── Source material ──
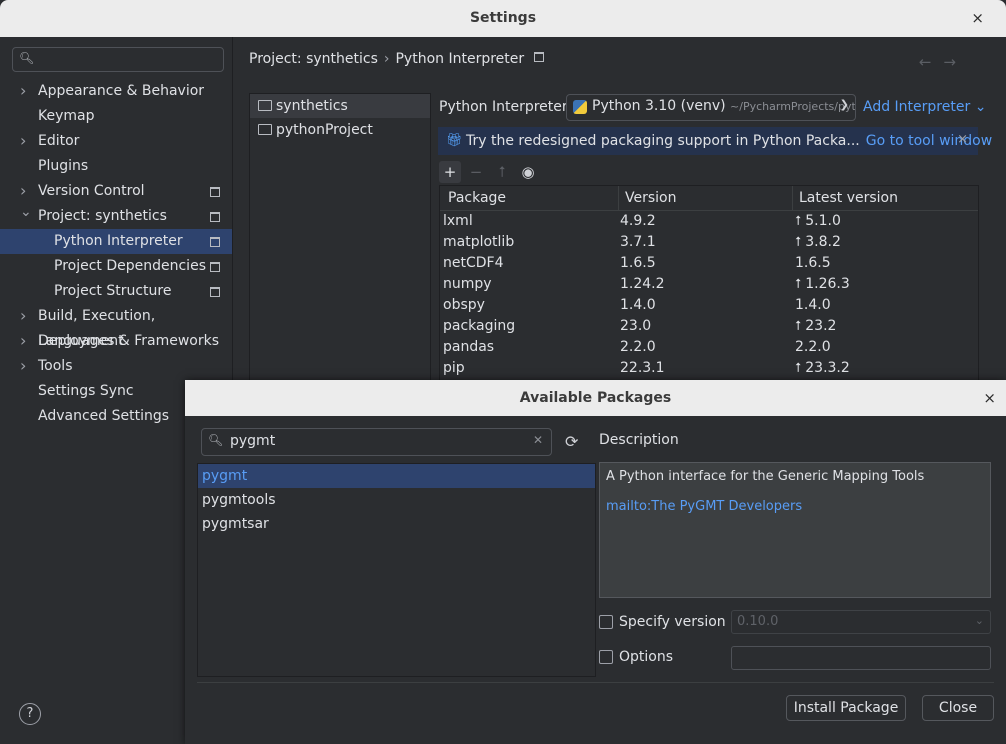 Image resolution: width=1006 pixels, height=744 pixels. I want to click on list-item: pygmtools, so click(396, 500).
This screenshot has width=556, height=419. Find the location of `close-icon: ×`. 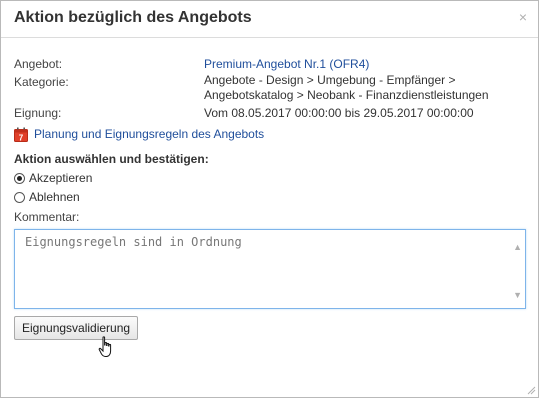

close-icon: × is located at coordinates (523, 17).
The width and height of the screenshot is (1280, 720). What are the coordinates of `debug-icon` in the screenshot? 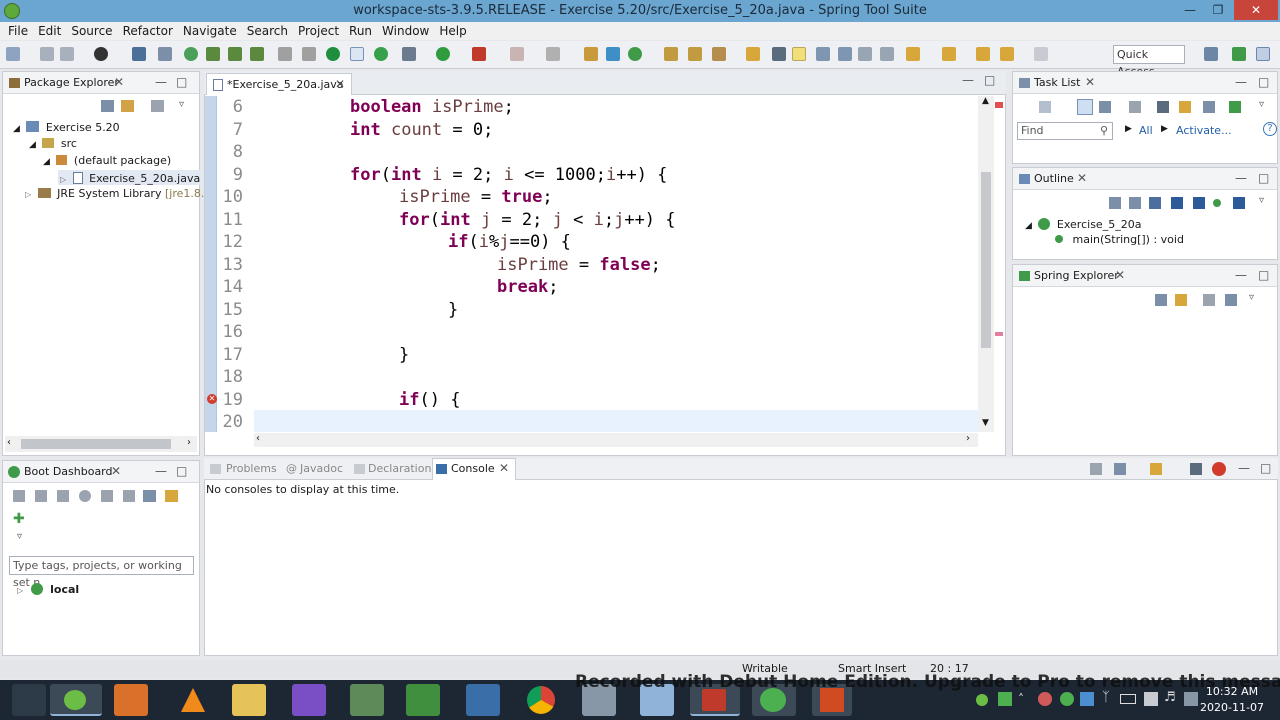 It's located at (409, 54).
───
── Source material ──
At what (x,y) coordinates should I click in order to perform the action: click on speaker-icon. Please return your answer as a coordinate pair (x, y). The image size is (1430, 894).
───
── Source material ──
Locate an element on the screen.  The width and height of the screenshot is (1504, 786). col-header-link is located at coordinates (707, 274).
───
▶ **Job item**: Can you update the data starting with the line with "Image resolution: width=1006" and going on through the line with "close-icon: × is", changing "screenshot" to "screen capture" and leaving everything else as it is? Omit the pictures from your answer.

▶ **Exercise solution**:
 Image resolution: width=1006 pixels, height=744 pixels. I want to click on list-item: pygmtools, so click(396, 500).
This screen capture has width=556, height=419. Find the location of `close-icon: ×`. 

close-icon: × is located at coordinates (523, 17).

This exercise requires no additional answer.